Try it:
An exact reprint of all the records is the expected answer.

━━━ Supplied entries

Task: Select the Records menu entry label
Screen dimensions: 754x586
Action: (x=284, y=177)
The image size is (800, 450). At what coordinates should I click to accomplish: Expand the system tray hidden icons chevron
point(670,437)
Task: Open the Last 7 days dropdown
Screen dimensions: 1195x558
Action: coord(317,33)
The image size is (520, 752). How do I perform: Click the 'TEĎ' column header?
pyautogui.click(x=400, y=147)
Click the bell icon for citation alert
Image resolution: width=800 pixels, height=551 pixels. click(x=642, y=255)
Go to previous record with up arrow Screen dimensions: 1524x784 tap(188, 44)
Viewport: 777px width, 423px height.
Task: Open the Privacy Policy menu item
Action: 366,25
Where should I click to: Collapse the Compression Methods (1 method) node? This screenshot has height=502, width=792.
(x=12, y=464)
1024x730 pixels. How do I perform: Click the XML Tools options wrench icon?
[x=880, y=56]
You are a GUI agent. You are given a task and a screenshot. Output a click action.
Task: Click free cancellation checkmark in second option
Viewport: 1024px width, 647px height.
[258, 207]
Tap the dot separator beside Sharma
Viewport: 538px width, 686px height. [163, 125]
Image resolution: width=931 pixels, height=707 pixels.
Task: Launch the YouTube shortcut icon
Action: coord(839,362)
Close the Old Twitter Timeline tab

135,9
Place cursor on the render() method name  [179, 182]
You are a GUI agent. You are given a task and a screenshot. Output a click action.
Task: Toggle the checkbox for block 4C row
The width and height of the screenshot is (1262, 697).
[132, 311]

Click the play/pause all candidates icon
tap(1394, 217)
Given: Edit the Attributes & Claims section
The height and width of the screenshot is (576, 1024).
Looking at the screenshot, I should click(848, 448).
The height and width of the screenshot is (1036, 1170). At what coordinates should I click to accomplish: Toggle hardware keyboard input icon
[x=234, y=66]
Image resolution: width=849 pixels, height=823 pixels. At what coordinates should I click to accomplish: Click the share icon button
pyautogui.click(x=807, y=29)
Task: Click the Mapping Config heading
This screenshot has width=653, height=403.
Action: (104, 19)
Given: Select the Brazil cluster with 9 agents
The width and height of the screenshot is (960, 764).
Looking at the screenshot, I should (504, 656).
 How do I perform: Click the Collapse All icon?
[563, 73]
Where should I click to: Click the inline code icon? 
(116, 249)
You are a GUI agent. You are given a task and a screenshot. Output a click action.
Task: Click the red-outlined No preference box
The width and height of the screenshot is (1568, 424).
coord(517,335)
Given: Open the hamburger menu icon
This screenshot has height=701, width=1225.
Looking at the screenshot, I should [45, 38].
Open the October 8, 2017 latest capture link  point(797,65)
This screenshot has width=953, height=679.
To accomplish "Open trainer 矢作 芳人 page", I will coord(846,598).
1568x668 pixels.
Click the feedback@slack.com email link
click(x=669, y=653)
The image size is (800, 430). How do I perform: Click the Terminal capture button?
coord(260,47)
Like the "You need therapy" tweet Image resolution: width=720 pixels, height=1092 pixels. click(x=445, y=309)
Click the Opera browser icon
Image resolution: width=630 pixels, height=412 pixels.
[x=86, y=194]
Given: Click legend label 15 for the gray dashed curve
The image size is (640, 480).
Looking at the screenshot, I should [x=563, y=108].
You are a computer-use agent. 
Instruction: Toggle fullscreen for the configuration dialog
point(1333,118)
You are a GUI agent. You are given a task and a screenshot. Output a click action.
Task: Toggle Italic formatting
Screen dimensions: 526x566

━━━━━━

Answer space:
Task: Select the Records menu entry label
Screen dimensions: 754x586
Action: (x=284, y=177)
The image size is (800, 450). At what coordinates should I click to accomplish: Expand the system tray hidden icons chevron
point(670,437)
Task: Open the Last 7 days dropdown
Screen dimensions: 1195x558
Action: coord(317,33)
The image size is (520, 752). How do I perform: Click the 'TEĎ' column header?
pyautogui.click(x=400, y=147)
Click the bell icon for citation alert
Image resolution: width=800 pixels, height=551 pixels. click(x=642, y=255)
Go to previous record with up arrow Screen dimensions: 1524x784 tap(188, 44)
Viewport: 777px width, 423px height.
Task: Open the Privacy Policy menu item
Action: 366,25
Where should I click to: Collapse the Compression Methods (1 method) node? This screenshot has height=502, width=792.
(x=12, y=464)
1024x730 pixels. How do I perform: Click the XML Tools options wrench icon?
[x=880, y=56]
You are a GUI agent. You are given a task and a screenshot. Output a click action.
Task: Click free cancellation checkmark in second option
Viewport: 1024px width, 647px height.
[258, 207]
Tap the dot separator beside Sharma
Viewport: 538px width, 686px height. [163, 125]
Image resolution: width=931 pixels, height=707 pixels.
Task: Launch the YouTube shortcut icon
Action: coord(839,362)
Close the Old Twitter Timeline tab

135,9
Place cursor on the render() method name  [179, 182]
You are a GUI agent. You are given a task and a screenshot. Output a click action.
Task: Toggle the checkbox for block 4C row
The width and height of the screenshot is (1262, 697).
[132, 311]

Click the play/pause all candidates icon
tap(1394, 217)
Given: Edit the Attributes & Claims section
The height and width of the screenshot is (576, 1024).
Looking at the screenshot, I should click(848, 448).
The height and width of the screenshot is (1036, 1170). At what coordinates should I click to accomplish: Toggle hardware keyboard input icon
[x=234, y=66]
Image resolution: width=849 pixels, height=823 pixels. At what coordinates should I click to accomplish: Click the share icon button
pyautogui.click(x=807, y=29)
Task: Click the Mapping Config heading
This screenshot has width=653, height=403.
Action: (104, 19)
Given: Select the Brazil cluster with 9 agents
The width and height of the screenshot is (960, 764).
Looking at the screenshot, I should (504, 656).
 How do I perform: Click the Collapse All icon?
[563, 73]
Where should I click to: Click the inline code icon? 
(116, 249)
You are a GUI agent. You are given a task and a screenshot. Output a click action.
Task: Click the red-outlined No preference box
The width and height of the screenshot is (1568, 424).
coord(517,335)
Given: Open the hamburger menu icon
This screenshot has height=701, width=1225.
Looking at the screenshot, I should [45, 38].
Open the October 8, 2017 latest capture link  point(797,65)
This screenshot has width=953, height=679.
To accomplish "Open trainer 矢作 芳人 page", I will coord(846,598).
1568x668 pixels.
Click the feedback@slack.com email link
click(x=669, y=653)
The image size is (800, 430). How do I perform: Click the Terminal capture button?
coord(260,47)
Like the "You need therapy" tweet Image resolution: width=720 pixels, height=1092 pixels. click(x=445, y=309)
Click the Opera browser icon
Image resolution: width=630 pixels, height=412 pixels.
[x=86, y=194]
Given: Click legend label 15 for the gray dashed curve
The image size is (640, 480).
Looking at the screenshot, I should [x=563, y=108].
You are a computer-use agent. 
Instruction: Toggle fullscreen for the configuration dialog
point(1333,118)
You are a GUI agent. You are given a task and a screenshot. Output a click action.
Task: Toggle Italic formatting
Screen dimensions: 526x566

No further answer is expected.